━━ Material to process

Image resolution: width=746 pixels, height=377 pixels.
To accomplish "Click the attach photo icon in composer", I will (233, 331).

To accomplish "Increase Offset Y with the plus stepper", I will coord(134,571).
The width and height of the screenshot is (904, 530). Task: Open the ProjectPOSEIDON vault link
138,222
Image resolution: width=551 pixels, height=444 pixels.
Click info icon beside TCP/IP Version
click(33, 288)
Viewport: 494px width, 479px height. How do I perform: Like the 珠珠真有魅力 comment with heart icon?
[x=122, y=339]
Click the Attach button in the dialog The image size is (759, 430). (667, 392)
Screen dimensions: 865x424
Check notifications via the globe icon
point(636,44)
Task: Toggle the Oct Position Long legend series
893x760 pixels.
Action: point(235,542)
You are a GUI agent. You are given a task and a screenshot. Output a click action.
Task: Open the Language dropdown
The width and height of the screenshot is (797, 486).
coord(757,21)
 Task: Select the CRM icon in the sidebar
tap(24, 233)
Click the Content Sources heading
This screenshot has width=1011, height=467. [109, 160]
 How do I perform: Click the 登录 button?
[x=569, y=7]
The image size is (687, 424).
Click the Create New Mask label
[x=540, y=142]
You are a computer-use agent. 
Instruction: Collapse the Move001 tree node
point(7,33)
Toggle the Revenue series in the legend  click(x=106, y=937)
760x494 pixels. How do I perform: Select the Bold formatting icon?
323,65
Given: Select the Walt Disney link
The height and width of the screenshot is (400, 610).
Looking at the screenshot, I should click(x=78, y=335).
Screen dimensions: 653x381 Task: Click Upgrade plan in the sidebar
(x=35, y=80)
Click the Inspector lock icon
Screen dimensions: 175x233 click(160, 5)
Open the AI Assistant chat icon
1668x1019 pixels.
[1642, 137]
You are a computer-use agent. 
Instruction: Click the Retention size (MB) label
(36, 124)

━━━━

Task description> Which lines in the items above contain the word "legend"? Copy each of them in full.

Response for this exercise>
Task: Toggle the Oct Position Long legend series
Toggle the Revenue series in the legend  click(x=106, y=937)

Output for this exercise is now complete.